Monday, April 12, 2010

LAND FEVER

I've been working five days a week since early March. It's a financial pleasure as it allows me to pay bills and buy some things for the boat and replenish BIANKA's sailing fund. But, the work requires a Monday to Friday schedule. It does not allow much time for updating this blog and even less time to work on the boat. It's been ten years since I've had such a schedule. It takes some getting use to once you've led a relatively unscheduled life. But, I can tolerate it a few more weeks. Because of this I've only been able to work on the boat on the weekends. So I was at Union Station Friday night waiting for an Amtrak train to take me back to the boat with plans to take care of some projects in preparation for launch in May.

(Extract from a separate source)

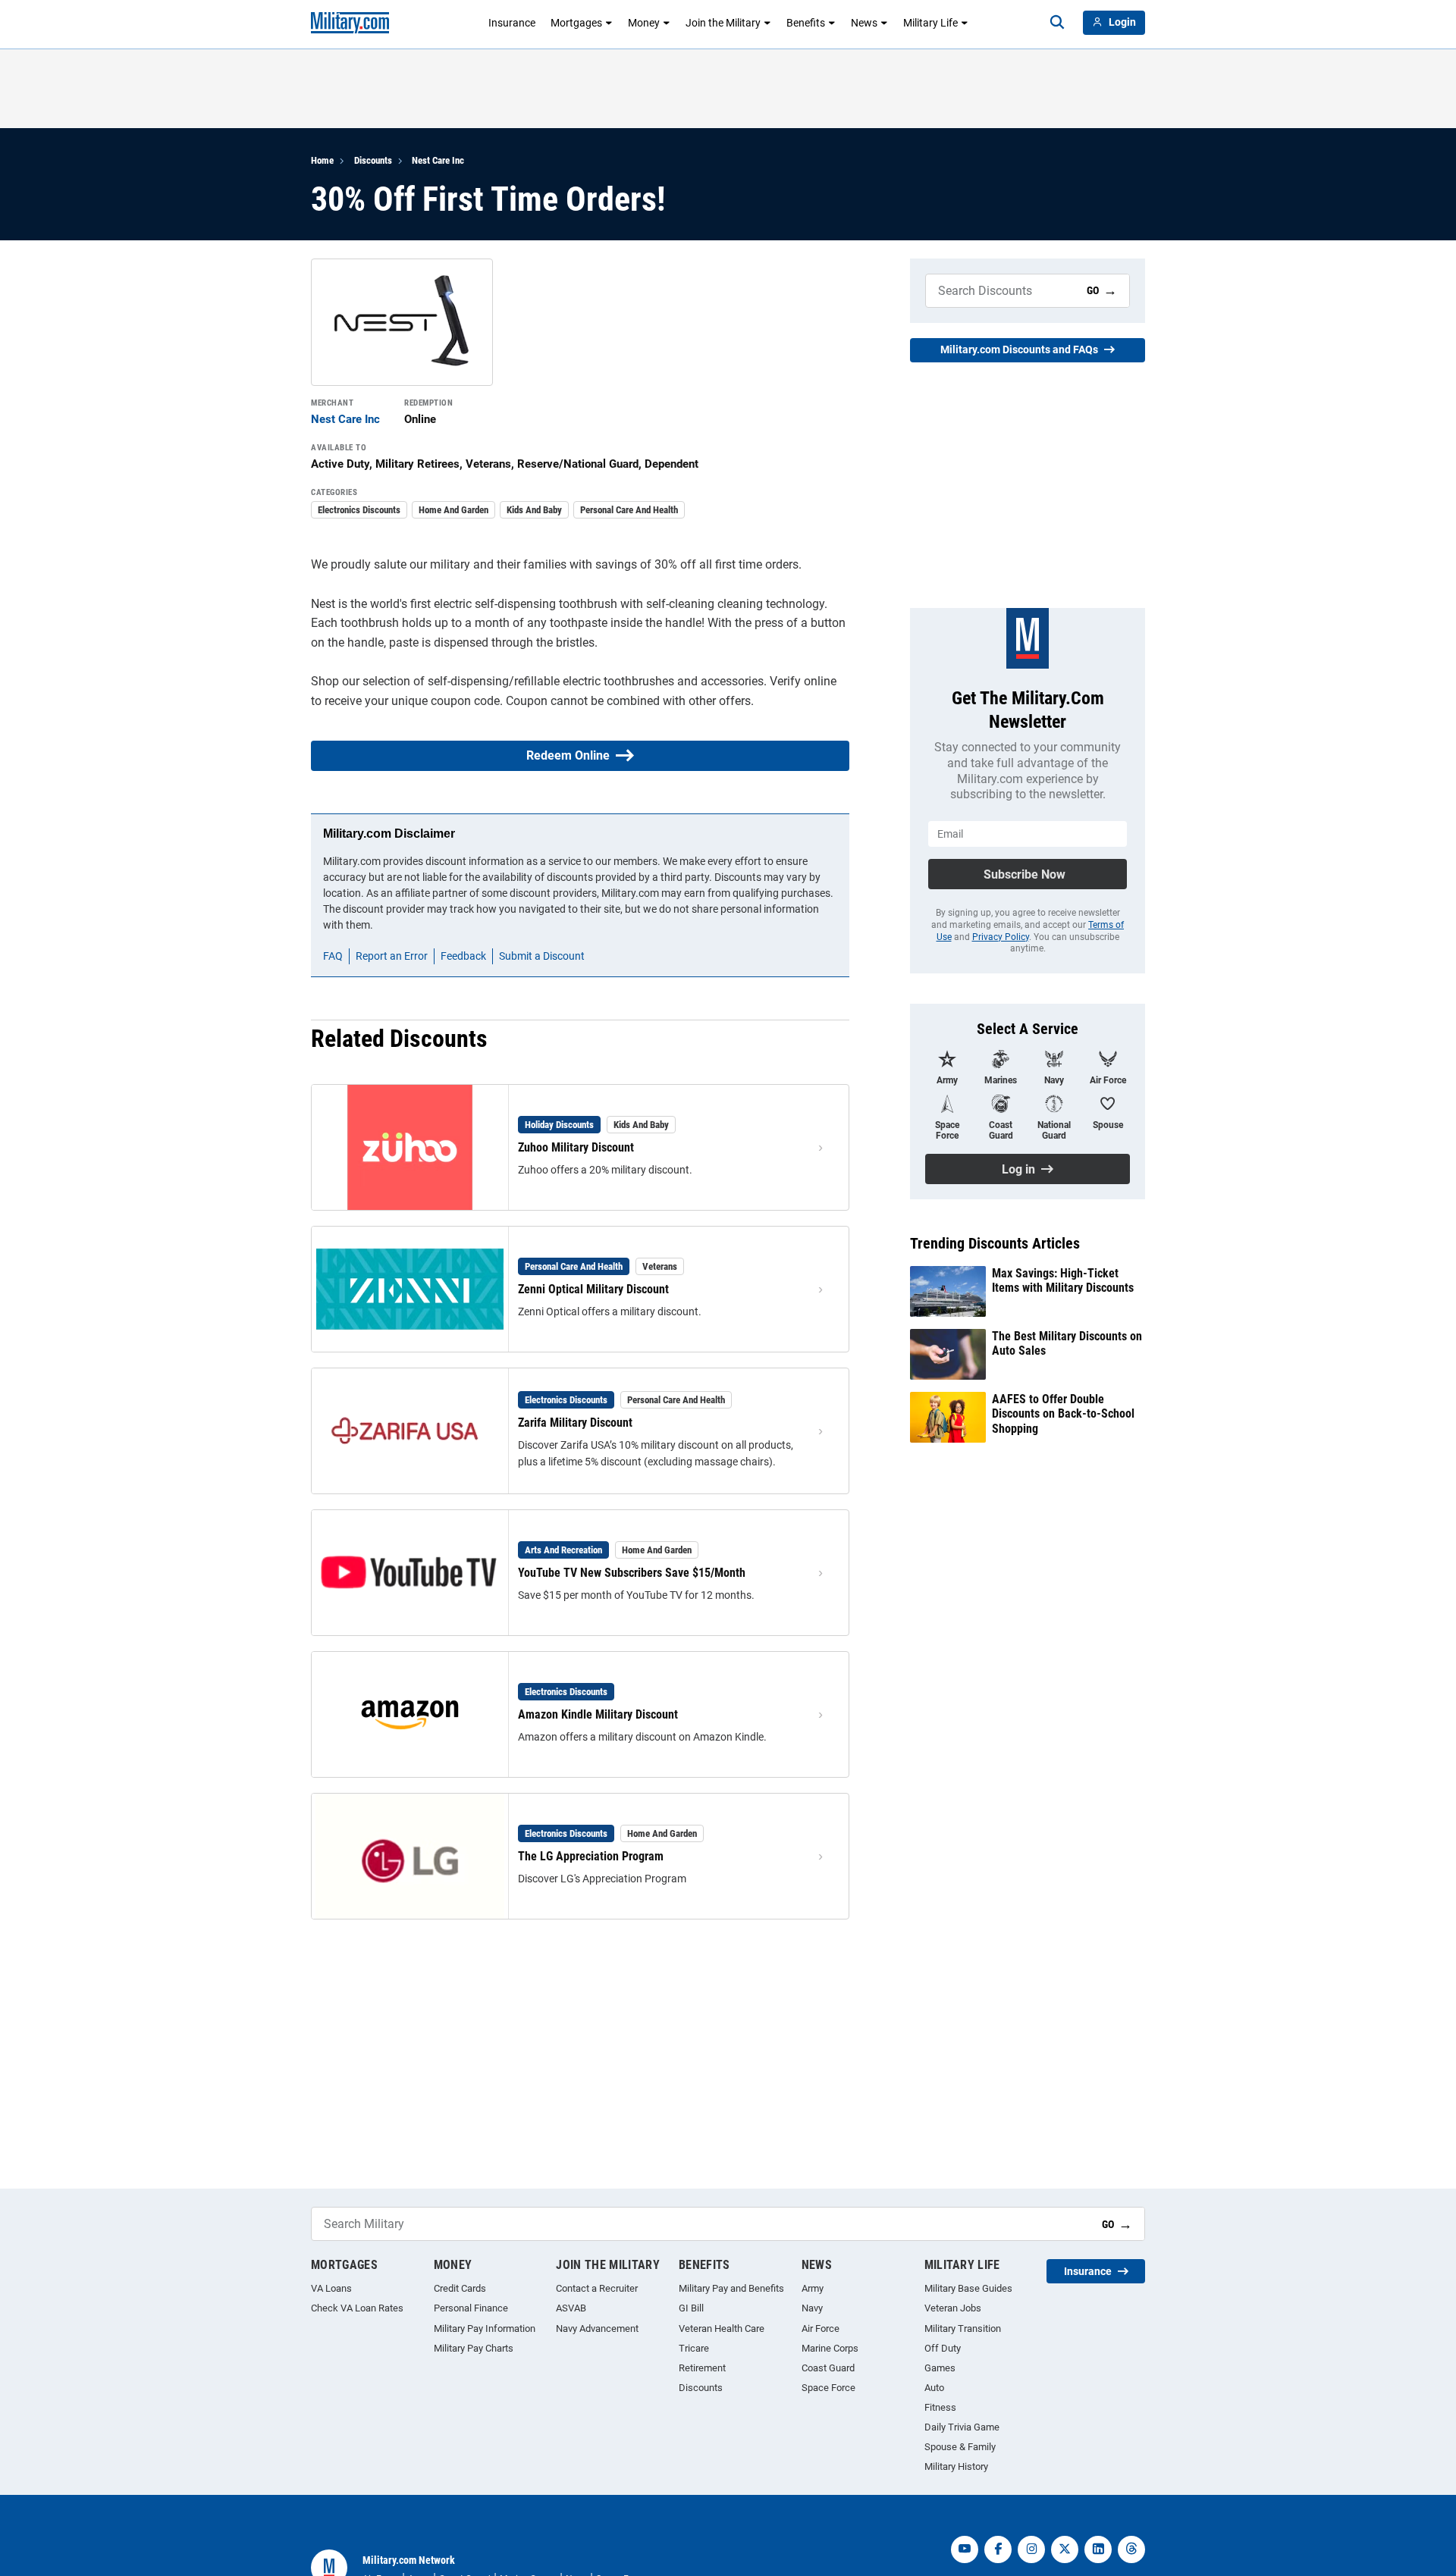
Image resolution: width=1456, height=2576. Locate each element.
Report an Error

Unfortunately, a tree somewhere north of Baltimore decided it was time to cross the Amtrak tracks that night stopping all train service for hours. The result was my window to get out of Washington rapidly closed and another weekend working on the boat was lost. You might say that I've come down with a serious case of land fever. The cure for which is to get on a boat with no planned schedules and no fixed address and no place to be as soon as possible.


or to put it another way:

Call me Ishmael. Some years ago - never mind how long precisely - having little or no money in my purse, and nothing particular to interest me on shore, I thought I would sail about a little and see the watery part of the world. It is a way I have of driving off the spleen, and regulating the circulation. Whenever I find myself growing grim about the mouth; whenever it is a damp, drizzly November in my soul; whenever I find myself involuntarily pausing before coffin warehouses, and bringing up the rear of every funeral I meet; and especially whenever my hypos get such an upper hand of me, that it requires a strong moral principle to prevent me from deliberately stepping into the street, and methodically knocking people's hats off - then, I account it high time to get to sea as soon as I can. This is my substitute for pistol and ball. With a philosophical flourish Cato throws himself upon his sword; I quietly take to the ship. There is nothing surprising in this. If they but knew it, almost all men in their degree, some time or other, cherish very nearly the same feelings towards the ocean with me.